Any party to litigation – and this includes construction litigation – has strict obligations to preserve all documents that might be relevant to the dispute. The logic behind this is that, should the matter ever get to Court, then the Court will have all the documents available to make a fully informed and just decision.
This obligation doesn’t start when proceedings are issued; it starts much earlier, from the point when litigation is in the reasonable contemplation of the party. It not only extends to documents that might support the party’s case, but also to documents that might hinder its case, or help or hinder the other side’s case.
Before the advent of electronic communications, document preservation was simply a matter of identifying all relevant documents, putting them into files and storing them somewhere safe.
Now, however, the proliferation of electronic communications means that things are a lot more complicated. The obligation is to preserve relevant “documents”. This is actually a very wide definition, which includes “any records of any description containing information”. This includes electronic documents such as emails, word documents, spreadsheets, photographs, text messages, voicemail messages, Whatsapp messages- the list goes on. All such documents that are relevant to the case must be preserved as soon as litigation is reasonably contemplated.
Many organisations have a policy of not deleting any documents, electronic or otherwise. Instead, they are sent to archive. As long as these are accessible, this is fine. Other organisations, however, have a policy of deleting old documents and emails. A common example is deleting an employee’s emails and electronic document files when they leave the company. Sometimes this happens automatically.
If there is such a deletion policy, it must be reviewed, because it may lead to the destruction of relevant documents. The Court will take a dim view of this and may make adverse inferences from the absence of the documents, which in turn may prejudice a party’s case.
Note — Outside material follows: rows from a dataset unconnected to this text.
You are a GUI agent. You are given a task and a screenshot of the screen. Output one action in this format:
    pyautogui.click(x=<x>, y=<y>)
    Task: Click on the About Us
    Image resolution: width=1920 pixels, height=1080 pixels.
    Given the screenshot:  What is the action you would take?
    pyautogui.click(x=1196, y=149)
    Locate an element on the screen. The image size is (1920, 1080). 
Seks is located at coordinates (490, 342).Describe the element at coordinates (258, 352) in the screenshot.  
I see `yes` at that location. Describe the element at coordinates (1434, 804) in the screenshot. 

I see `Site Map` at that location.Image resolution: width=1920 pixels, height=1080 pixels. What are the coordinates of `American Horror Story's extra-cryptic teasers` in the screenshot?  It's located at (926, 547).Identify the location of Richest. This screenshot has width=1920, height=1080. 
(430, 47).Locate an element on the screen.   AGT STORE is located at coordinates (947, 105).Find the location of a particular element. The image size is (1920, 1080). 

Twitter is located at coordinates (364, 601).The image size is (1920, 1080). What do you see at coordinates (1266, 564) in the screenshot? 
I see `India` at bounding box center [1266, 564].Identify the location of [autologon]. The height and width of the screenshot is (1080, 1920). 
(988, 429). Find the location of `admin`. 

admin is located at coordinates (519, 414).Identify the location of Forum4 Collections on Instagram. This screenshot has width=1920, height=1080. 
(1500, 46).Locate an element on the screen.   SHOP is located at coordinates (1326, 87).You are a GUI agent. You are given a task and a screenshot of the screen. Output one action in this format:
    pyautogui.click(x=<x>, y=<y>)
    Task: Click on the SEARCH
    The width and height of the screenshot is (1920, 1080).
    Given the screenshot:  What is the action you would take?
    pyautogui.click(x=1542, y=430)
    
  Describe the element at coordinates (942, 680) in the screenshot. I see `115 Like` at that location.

Indeed, it is suggested that, as a matter of course, organisations should ask whether the outgoing employee may have any documents relevant to a dispute, before any deletion takes place. If the answer is yes, those documents must be preserved. They can be saved in a separate folder with the irrelevant documents being deleted, but if this is done, the organisation must keep a careful record of the search terms it has used to identify the relevant and irrelevant documents.
New court rules
Recognising the importance of document preservation, the Business and Property Courts (BPC) (of which the Technology and Construction Court is part), have introduced a compulsory pilot scheme for disclosure, which introduces further steps to help ensure the parties preserve relevant documents. This scheme came into force on 1 January.
A party contemplating litigation must now send a notice (known as a PD51U notice) to all employees, agents and third parties who are likely to be in possession of any relevant documents, reminding them to preserve those documents. Once the notices have been sent out, a senior person within the organisation then has to sign a declaration, confirming that the organisation has taken reasonable steps to preserve documents, and has sent the notices to all relevant employees. This is known as the PD51U declaration.
In addition, when a party issues its claim, it must confirm in writing that it has taken the relevant steps to preserve documents, including issuing the PD51U notices and completing the PD51U declaration.
All organisations should take a look at their document retention policy. The automatic deletion of electronic documents is a particular issue, and should be modified so that the documents can be reviewed for relevance, and then saved, before deletion takes place.
If your organisation is contemplating any type of litigation, it should immediately contact a lawyer to seek advice on what it should do in respect of document preservation. In the meantime, just remember: “DON’T HIT DELETE!”